Dunn, Katherine. (1983/2002). Geek Love. New York: Vintage (348 pp).
You have to give this novel credit for sheer originality. The main characters are a U.S. family of performers in a traveling carnival, in the recent past. All the children are physically deformed in some way and constitute what used to be called the “freak show.”
The main character and first-person narrator is a bald albino dwarf with a hunchback. There is a set of “Siamese” twins – two heads, four arms, and one body from the waist down. The oldest child is a sort of white, hairless creature with flippers for limbs. Mom and Dad are insane, of course, and drink anything from kerosene to insecticide, trying to produce more deformed offspring.
In the course of the novel, which describes the ups and downs of the circus, as well as relatively ordinary family dynamics – jealousies, favoritism, competition, resentments, and so on, the reader has full opportunity to explore physical deformity. No need to avert your eyes in embarrassment or disgust.
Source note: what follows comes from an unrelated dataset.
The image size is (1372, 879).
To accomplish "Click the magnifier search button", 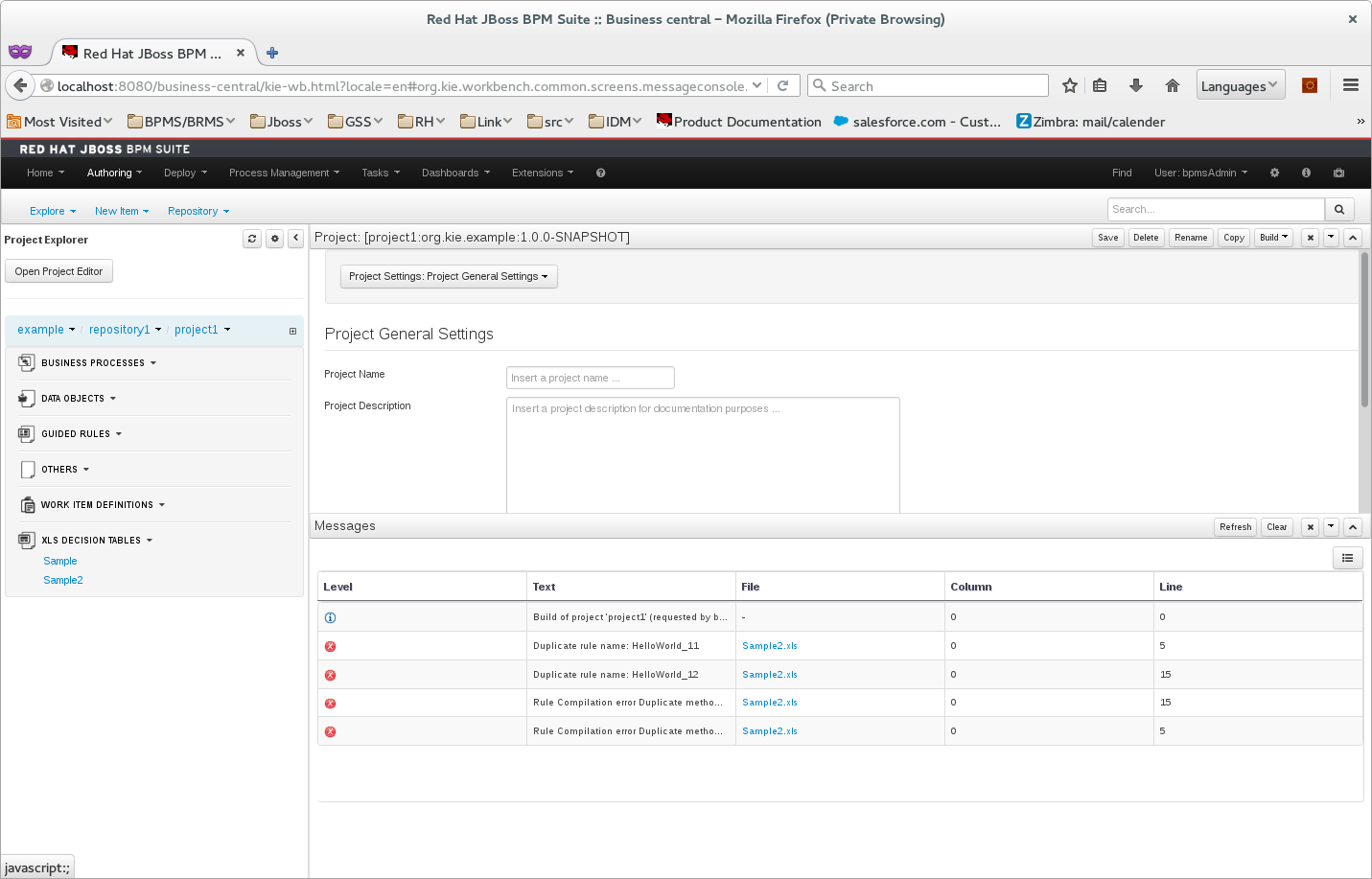I will tap(1339, 209).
You can find out what it would be like to have sex with Siamese twins, and what they would think about it. You can know what it’s like to have a hump on your back and what it would feel like to stroke one. You can learn what it would be like to be a fishlike, maggot-like torso-person. No prurient interest denied! All conceivable body products, functions, and orifices are described in detail. Step right up! Find out what it’s like to be constantly stared at, to be regarded with revulsion by the “norms” (normal people). Hurry, hurry, hurry!
The author goes to considerable effort to shock, disgust, and horrify the reader with this exploration of physical deformity, sacrificing plausibility to do so, with gory surgeries, multiple amputations, incest, murder, artificial insemination, even religion and cultism. The narrative and the characters are so far over the top that I’d characterize the novel as comedy rather than horror. For me, it was sometimes funny, never horrifying, and never even slightly believable; merely imaginative.
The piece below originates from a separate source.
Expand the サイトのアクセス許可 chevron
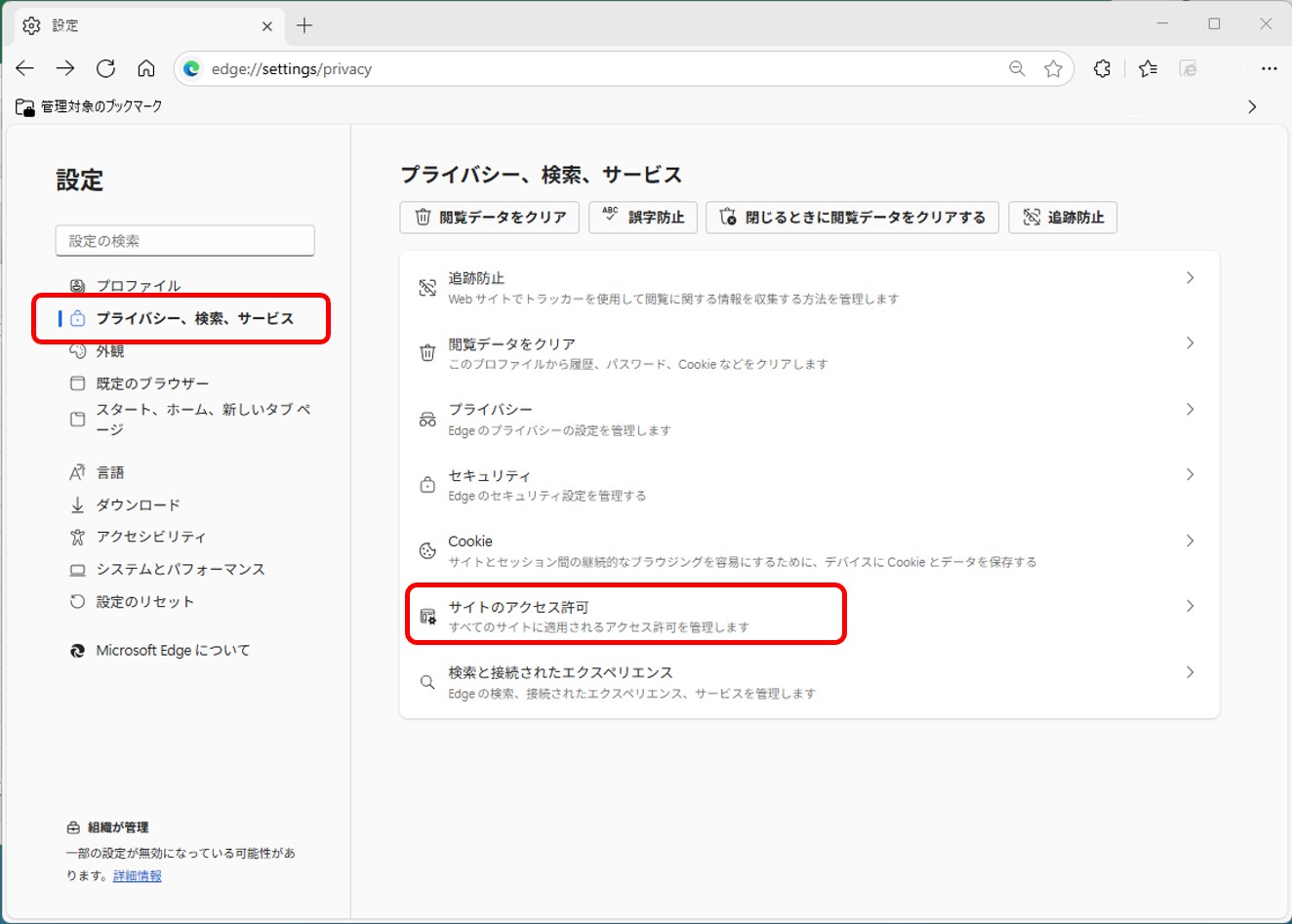 click(x=1190, y=606)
Why then is the novel so popular (finalist for the National Book Award) and widely praised? My speculation is that it appeals mainly to teenagers and pre-teens, for whom the body is the greatest secret – and to adults who still think like that. Each person believes they ARE the body and that their own body is uniquely special and secret, a source of pride and shame, delight and disgust. Young people believe that intimacy means exposing your body to another person, and that the main differences between people are their bodies. I fear that this is the mentality of most adult “norms” as well, and the reason most people have such a fascination and revulsion for someone who is severely physically deformed. And it is the reason they would like this book.
Beneath those childish, unexamined attitudes towards one’s body, there is the undercurrent of sexuality. Sex is physical, bodily activity, and since having sex is taboo in decent society, then fascination with deformity is a displacement of fascination about sex. How do freaks have sex, that’s what we want to know, isn’t it? And if you’re physically deformed, then the values of lookism automatically disqualify you from sexual competition, and what a horror that would be, right? And in that case, your self-esteem would have to be in the toilet, except in this novel, the “freaks” take great pride in their “uniqueness” and have nothing but contempt for the norms. They form a family, a tribe, a cult.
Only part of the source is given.